Natural Gas Shifts Downward Ahead of EIA Inventory Report

Natural gas costs broke down through the contract lows and continue to fall following a report that showed that hotter than normal climate is expected to cover a lot of the east coast for the next 8-14 days.

This comes ahead of Friday’s inventory report from the Energy Information Administration (EIA), which is predicted to show that inventories descended by 83 Bcf following a survey provider Estimize. This follows last week’s 107 Bcf draw, which was larger than anticipated.

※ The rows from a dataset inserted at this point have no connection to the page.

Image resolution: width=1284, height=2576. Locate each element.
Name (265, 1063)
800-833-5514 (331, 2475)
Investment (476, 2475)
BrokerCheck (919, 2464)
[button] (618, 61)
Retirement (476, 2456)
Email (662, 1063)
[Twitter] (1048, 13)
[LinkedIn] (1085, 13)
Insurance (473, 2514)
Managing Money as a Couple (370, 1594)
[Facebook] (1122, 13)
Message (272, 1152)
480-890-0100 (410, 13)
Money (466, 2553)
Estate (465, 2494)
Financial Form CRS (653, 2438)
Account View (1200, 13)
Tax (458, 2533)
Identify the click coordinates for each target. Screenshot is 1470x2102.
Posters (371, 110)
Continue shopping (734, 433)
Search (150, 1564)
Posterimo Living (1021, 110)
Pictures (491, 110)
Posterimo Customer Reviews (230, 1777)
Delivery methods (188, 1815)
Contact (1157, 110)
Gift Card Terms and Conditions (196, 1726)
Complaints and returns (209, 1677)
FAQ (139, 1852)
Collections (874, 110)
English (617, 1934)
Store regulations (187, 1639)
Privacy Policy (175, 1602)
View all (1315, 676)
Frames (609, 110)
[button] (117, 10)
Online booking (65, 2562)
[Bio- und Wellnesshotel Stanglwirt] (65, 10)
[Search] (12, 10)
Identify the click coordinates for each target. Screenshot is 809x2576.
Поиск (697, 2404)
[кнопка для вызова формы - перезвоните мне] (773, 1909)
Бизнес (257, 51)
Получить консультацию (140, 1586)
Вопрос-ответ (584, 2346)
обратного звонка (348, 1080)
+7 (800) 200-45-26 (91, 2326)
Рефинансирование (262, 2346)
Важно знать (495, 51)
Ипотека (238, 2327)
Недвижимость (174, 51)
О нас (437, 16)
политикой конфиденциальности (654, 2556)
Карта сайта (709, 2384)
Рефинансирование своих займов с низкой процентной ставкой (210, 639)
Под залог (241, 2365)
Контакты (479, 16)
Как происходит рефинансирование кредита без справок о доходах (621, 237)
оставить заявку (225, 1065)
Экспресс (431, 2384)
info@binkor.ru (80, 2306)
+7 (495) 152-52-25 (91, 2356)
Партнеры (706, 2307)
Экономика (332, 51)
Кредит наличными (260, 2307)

The warm weather during the heart of the cooling demand season is putting a restraint on prices to fall in drilling practice. The EIA reported that LNG exports elevated week over week.

 Natural gas fell 2.6% on Thursday, January 2, ahead of Friday’s inventory report. Prices pushed through the December continuation contract lows at 2.15, which is now seen as brief period resistance. Additional cover is seen near the 10-day moving average of near 2.23.

A long term trend line will see support on natural gas costs on a weekly chart that comes near 2.07 weekly momentum has now turned negative as the MACD index generated a crossover sell signal.

This occurs because the MACD index crosses below the MACD sign line.

The MACD histogram is now red with a downward slope, which points to lower prices.

The EIA reported that LNG exports increase week over week. Seventeen LNG vessels with a combined LNG-carrying capability of 59 Bcf departed the United States between December 12 and December 18.

Three vessels had been loading on Wednesday. Elba Island shipped its first LNG export freight on December 13.